Table 3 displays the background variables for the NLSY79 and NLSY97 harmonization beta release.

Table 3: Harmonization Variables, Fixed Background Variables
Variable Description
CASEID Cross-cohort identification code
COHORT 79 or 97
SAMPLE_SEX from round 1 1 Male
2 Female
SAMPLE_RACE from round 1, NLSY79 has no mixed race 1 Black
2 Hispanic
3 Non-Black / Non-Hispanic
4 Mixed race (Non-Hispanic)
BIRTHDATE~M Birth Date – month
BIRTHDATE~Y Birth Date – year
AFQT Armed Forces Qualifying Test percentile score
Variable AFQT_3 from the NLSY79 and ASVAB_MATH_VERBAL_SCORE_PCT from the NLSY97

Table 4 shows the variables that vary by age and year for the NLSY79 and NLSY97 harmonization beta release.
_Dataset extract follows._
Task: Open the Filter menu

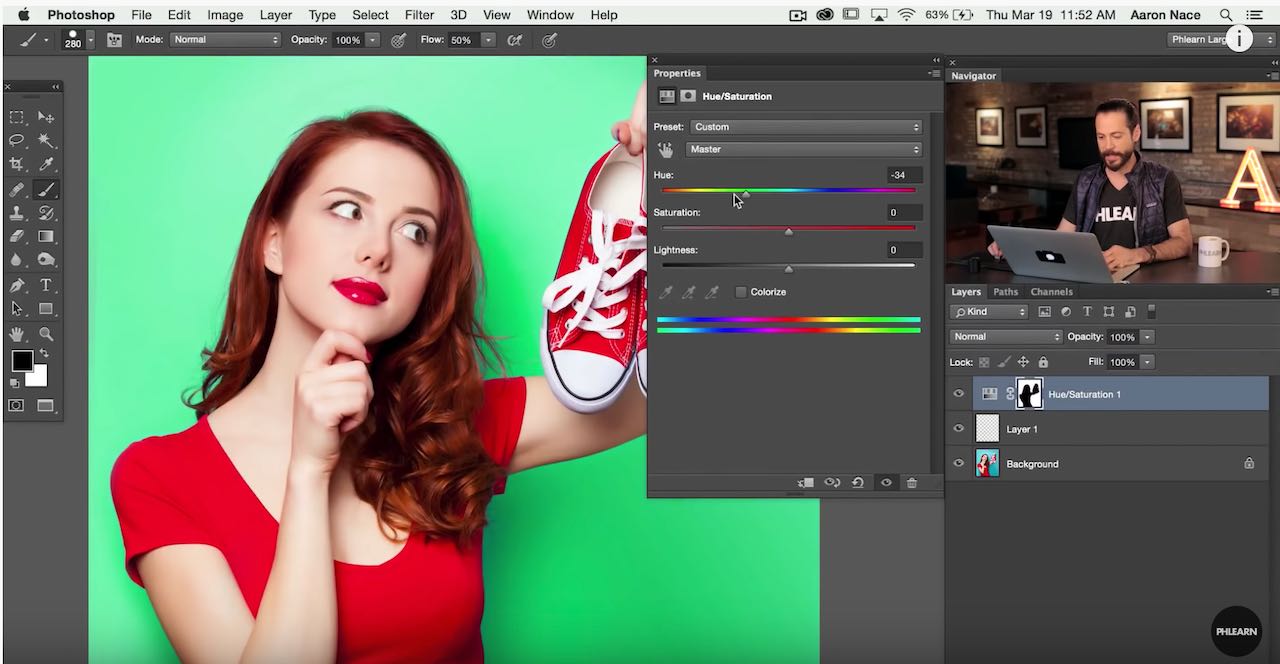Action: tap(419, 15)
Table 4: Harmonization Variables, by Age and Year
Variable Description Age Year
INTDATE~M Interview month

X

X

INTDATE~Y  Interview year

X

X

RFNI
 
Reason for non-interview
0 Interviewed
1 Refusal
2 Not able to locate
3 Deceased
4 Not fielded due to prior refusals
5 In sample that was dropped
6 Other

X

X

AGEMONTHS Age in months at interview date It is calculated by subtracting the month of birth from the month of the interview and adding 12 times the difference in year between birth and interview. The day of the month of birth or interview is not used to maintain confidentiality.

X

X

MARSTAT
 
Marital Status at interview date
0 Never-married
1 Married
2 Separated
3 Divorced
4 Widowed

X

X

HIGRATT Highest Grade attended at interview date

X

X

HIGRCOMP

Highest Grade completed at interview date

These are from self-reports, and are not the edited created variables for highest grade completed also available in both datasets.

X

X

EMPSTAT

Employment status at interview date
1 EMPLOYED
0 NO INFO REPORTED FOR WEEK
2 NOT WORKING (UNEMP V. OLF NOT DETERMINED)
3 ASSOC. WITH EMP, GAP DATES MISSING, ALL TIME NOT ACCTD FOR 4 UNEMPLOYED
5 OUT OF LABOR FORCE
7 ACTIVE MILITARY SERVICE

EMP_STAT variables are created using the work history arrays which are loaded with week-by-week records of the respondent’s labor force status.

X

X

Important information: Employment status (EMPSTAT) for younger ages/early interview years

In the NLSY79, weekly employment history arrays mostly begin at age 16 (or January 1, 1978 if older than 16 in first round). In the NLSY97, weekly employment history arrays mostly begin at age 14. Therefore, although there may be information in the weekly employment history arrays for younger ages or years that are used to make the variable EMPSTAT, it should be used with caution as most respondents won’t have that information for young ages/early years.